Vital Signs

January 31, 2014

Thodos Dance Chicago against Gang’s architecture. Photo by Katie Graves, Courtesy Thodos Dance.

Dance Jam

   Merce Cunningham, George Balanchine, Wayne McGregor—choreographers past and present have long collaborated with architects to add grandeur to their work. But Thodos Dance Chicago’s Melissa Thodos is taking that a step further, commissioning a set design that is integral to her dance’s concept. With University of Chicago physicists and local architect Jeanne Gang, her new piece explores “jamming”—when physical stress alters a substance’s density. “At its most basic,” says Thodos, “think of the solid to liquid-like change that happens when you take a vacuum-packed bag of coffee beans and cut it open.” To explore that idea, Gang’s sets will morph as the dancers manipulate them. Feb. 22 at the North Shore Center; March 8–9 at the Harris Theater. and




Bracing for Eyes and Ears

   For some, her work is a breath of fresh air. For others, her style clings too closely to Cunningham’s verticality and crisp shapes. Either way, Pam Tanowitz’s choreography, stark and geometric, fills the stage. Two premieres during her company’s first-ever performances at The Joyce Theater (Feb. 4–6) promise live music. FLUX Quartet will play Conlon Nancarrow string quartets in Heaven on One’s Head, and a John Zorn score played by Pauline Kim Harris will accompany Passagen. Best of all, Melissa Toogood, the sensual and athletic former Cunningham dancer, is one of Tanowitz’s eight performers.


Above: Dylan Crossman and Melissa Toogood. Photo by Christopher Duggan, Courtesy the Joyce.




A New Take on an Old Tale

   Fresh and full of theatrics, John Neumeier’s Liliom is a ballet with 21st-century touches: Its sets are fit for Broadway and its classical vocabulary is, at times, delightfully jazzy or pedestrian.

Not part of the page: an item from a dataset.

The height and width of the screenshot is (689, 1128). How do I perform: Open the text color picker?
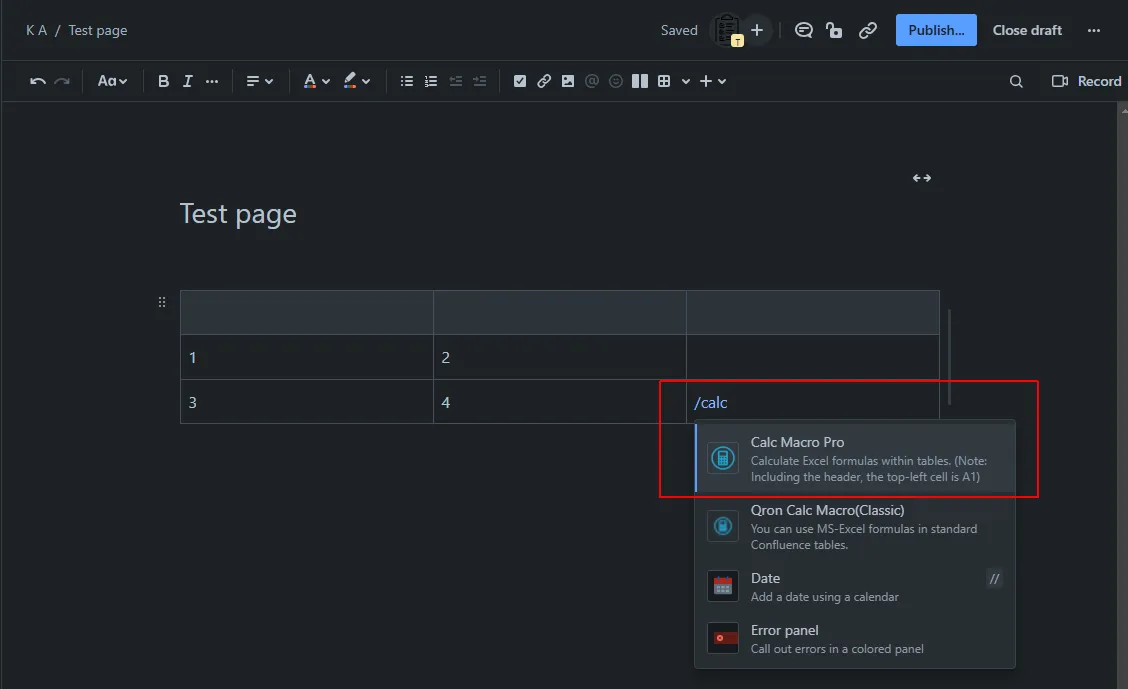(x=315, y=81)
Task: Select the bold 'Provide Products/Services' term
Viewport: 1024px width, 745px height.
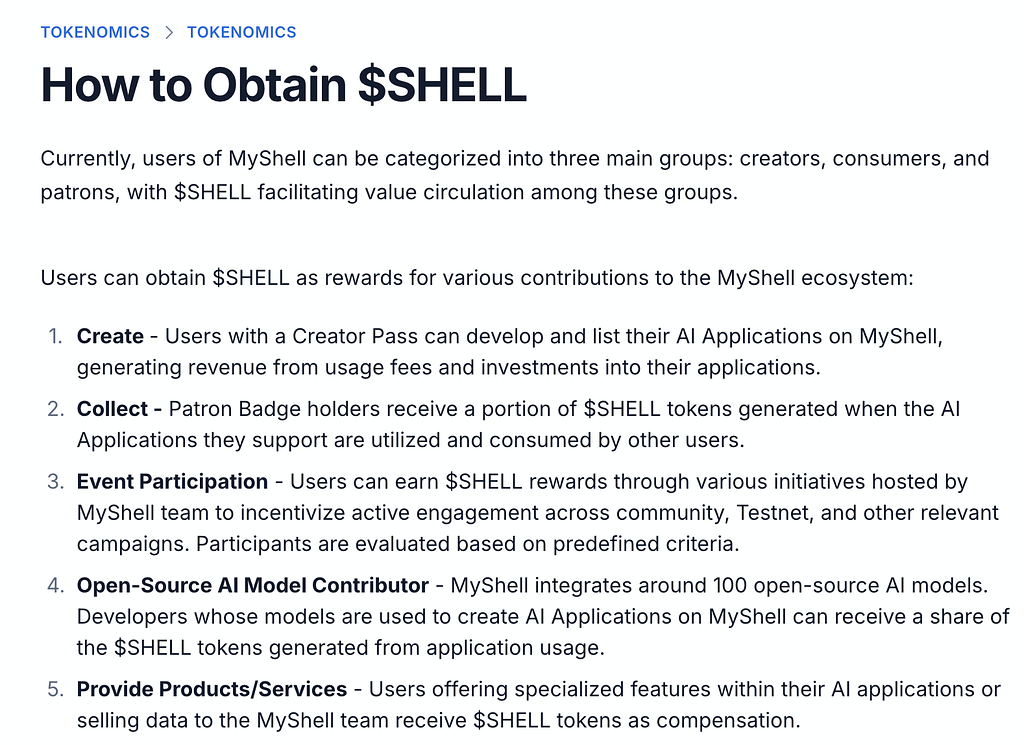Action: 212,690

The Hamburg Ballet production, based on Ferenc Molnár’s 1909 play, follows moody heartbreaker Liliom and his devoted lover Julie, danced by international ballerina Alina Cojocaru, who originated the role. (Segerstrom Center for the Arts in Costa Mesa, California, Feb. 7–9.) The company’s U.S. tour continues to San Francisco (Feb. 12–13) and Chicago (Feb. 19–20), performing A Midsummer Night’s Dream and Third Symphony by Gustav Mahler, respectively.


Above: Carsten Jung and Alina Cojocaru in Liliom. Photo by Holger Badekow, Courtesy Hamburg Ballet.




Packing In the Performances

   The fourth Dance Education Biennale offers a chance to conquer several must-see performances in one week, with ticket prices starting at under $15. Daytime roundtables allow pre-professionals and college students to chat with prominent dance professionals. By night, the Semperoper Ballett dances Stijn Celis’ modern day Romeo und Julia and mixed rep including David Dawson’s award-winning The Grey Area. Also on the boards: The Forsythe Company’s new fort-building frenzy, Sider. Feb. 15–23 at Palucca Hochschule für Tanz Dresden.


Above: Semperoper Ballett will also perform Jirí Kylián’s
Bella Figura. Costin Radu, Courtesy Semperoper Ballett.




Bringing Brazil to NYC

   Fiercely physical, capoeira’s driving music and movement have caught the attention of dancers everywhere. The style is a mainstay of the muscular DanceBrazil, one of four companies in the Joyce’s three-week Brazil Festival. Also on the lineup: Sonia Destri Lie’s Companhia Urbana de Dança, sure to grab attention with its hybrid postmodern, hip hop and jazz; Focus Cia de Dança, which uses gestural choreography to great dramatic effect; and Mimulus, from which we can expect sensuality and humor. Feb. 26–March 16.